(Entries taken from a collection)
•••

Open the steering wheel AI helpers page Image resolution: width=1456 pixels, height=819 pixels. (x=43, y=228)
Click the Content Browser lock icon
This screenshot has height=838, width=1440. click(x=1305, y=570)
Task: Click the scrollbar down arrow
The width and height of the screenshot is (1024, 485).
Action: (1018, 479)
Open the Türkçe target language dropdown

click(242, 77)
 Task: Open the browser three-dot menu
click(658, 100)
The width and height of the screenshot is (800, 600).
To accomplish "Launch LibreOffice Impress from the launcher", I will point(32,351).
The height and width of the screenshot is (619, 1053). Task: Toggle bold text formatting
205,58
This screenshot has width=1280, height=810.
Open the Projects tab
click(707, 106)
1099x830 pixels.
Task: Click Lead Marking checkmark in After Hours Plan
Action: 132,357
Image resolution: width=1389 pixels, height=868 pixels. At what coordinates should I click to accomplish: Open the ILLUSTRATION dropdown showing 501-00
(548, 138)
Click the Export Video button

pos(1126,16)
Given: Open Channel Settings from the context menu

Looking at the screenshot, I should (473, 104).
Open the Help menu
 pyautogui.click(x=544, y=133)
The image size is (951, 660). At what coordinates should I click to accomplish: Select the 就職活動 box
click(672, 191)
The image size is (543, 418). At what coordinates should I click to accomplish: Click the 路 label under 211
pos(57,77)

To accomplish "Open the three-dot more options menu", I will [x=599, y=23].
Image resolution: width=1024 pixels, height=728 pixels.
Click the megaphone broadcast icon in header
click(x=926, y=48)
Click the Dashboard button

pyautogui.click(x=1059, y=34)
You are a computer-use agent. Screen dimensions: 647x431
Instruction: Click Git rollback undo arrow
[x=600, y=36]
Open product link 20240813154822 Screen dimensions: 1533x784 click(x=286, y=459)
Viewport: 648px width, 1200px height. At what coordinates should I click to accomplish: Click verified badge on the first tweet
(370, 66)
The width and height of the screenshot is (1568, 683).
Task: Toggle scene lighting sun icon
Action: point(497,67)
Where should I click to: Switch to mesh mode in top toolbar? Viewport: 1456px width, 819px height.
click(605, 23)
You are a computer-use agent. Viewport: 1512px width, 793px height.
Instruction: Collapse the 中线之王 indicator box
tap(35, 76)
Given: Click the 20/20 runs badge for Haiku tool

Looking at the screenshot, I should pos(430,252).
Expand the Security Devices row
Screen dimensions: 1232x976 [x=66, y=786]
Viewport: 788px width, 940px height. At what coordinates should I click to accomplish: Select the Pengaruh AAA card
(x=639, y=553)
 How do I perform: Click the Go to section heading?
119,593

•••

Output every line above so that it reads exactly as before.

* _COMPLETED EXERCISE_:
Open the steering wheel AI helpers page Image resolution: width=1456 pixels, height=819 pixels. (x=43, y=228)
Click the Content Browser lock icon
This screenshot has height=838, width=1440. click(x=1305, y=570)
Task: Click the scrollbar down arrow
The width and height of the screenshot is (1024, 485).
Action: (1018, 479)
Open the Türkçe target language dropdown

click(242, 77)
 Task: Open the browser three-dot menu
click(658, 100)
The width and height of the screenshot is (800, 600).
To accomplish "Launch LibreOffice Impress from the launcher", I will point(32,351).
The height and width of the screenshot is (619, 1053). Task: Toggle bold text formatting
205,58
This screenshot has width=1280, height=810.
Open the Projects tab
click(707, 106)
1099x830 pixels.
Task: Click Lead Marking checkmark in After Hours Plan
Action: 132,357
Image resolution: width=1389 pixels, height=868 pixels. At what coordinates should I click to accomplish: Open the ILLUSTRATION dropdown showing 501-00
(548, 138)
Click the Export Video button

pos(1126,16)
Given: Open Channel Settings from the context menu

Looking at the screenshot, I should (473, 104).
Open the Help menu
 pyautogui.click(x=544, y=133)
The image size is (951, 660). At what coordinates should I click to accomplish: Select the 就職活動 box
click(672, 191)
The image size is (543, 418). At what coordinates should I click to accomplish: Click the 路 label under 211
pos(57,77)

To accomplish "Open the three-dot more options menu", I will [x=599, y=23].
Image resolution: width=1024 pixels, height=728 pixels.
Click the megaphone broadcast icon in header
click(x=926, y=48)
Click the Dashboard button

pyautogui.click(x=1059, y=34)
You are a computer-use agent. Screen dimensions: 647x431
Instruction: Click Git rollback undo arrow
[x=600, y=36]
Open product link 20240813154822 Screen dimensions: 1533x784 click(x=286, y=459)
Viewport: 648px width, 1200px height. At what coordinates should I click to accomplish: Click verified badge on the first tweet
(370, 66)
The width and height of the screenshot is (1568, 683).
Task: Toggle scene lighting sun icon
Action: point(497,67)
Where should I click to: Switch to mesh mode in top toolbar? Viewport: 1456px width, 819px height.
click(605, 23)
You are a computer-use agent. Viewport: 1512px width, 793px height.
Instruction: Collapse the 中线之王 indicator box
tap(35, 76)
Given: Click the 20/20 runs badge for Haiku tool

Looking at the screenshot, I should pos(430,252).
Expand the Security Devices row
Screen dimensions: 1232x976 [x=66, y=786]
Viewport: 788px width, 940px height. At what coordinates should I click to accomplish: Select the Pengaruh AAA card
(x=639, y=553)
 How do I perform: Click the Go to section heading?
119,593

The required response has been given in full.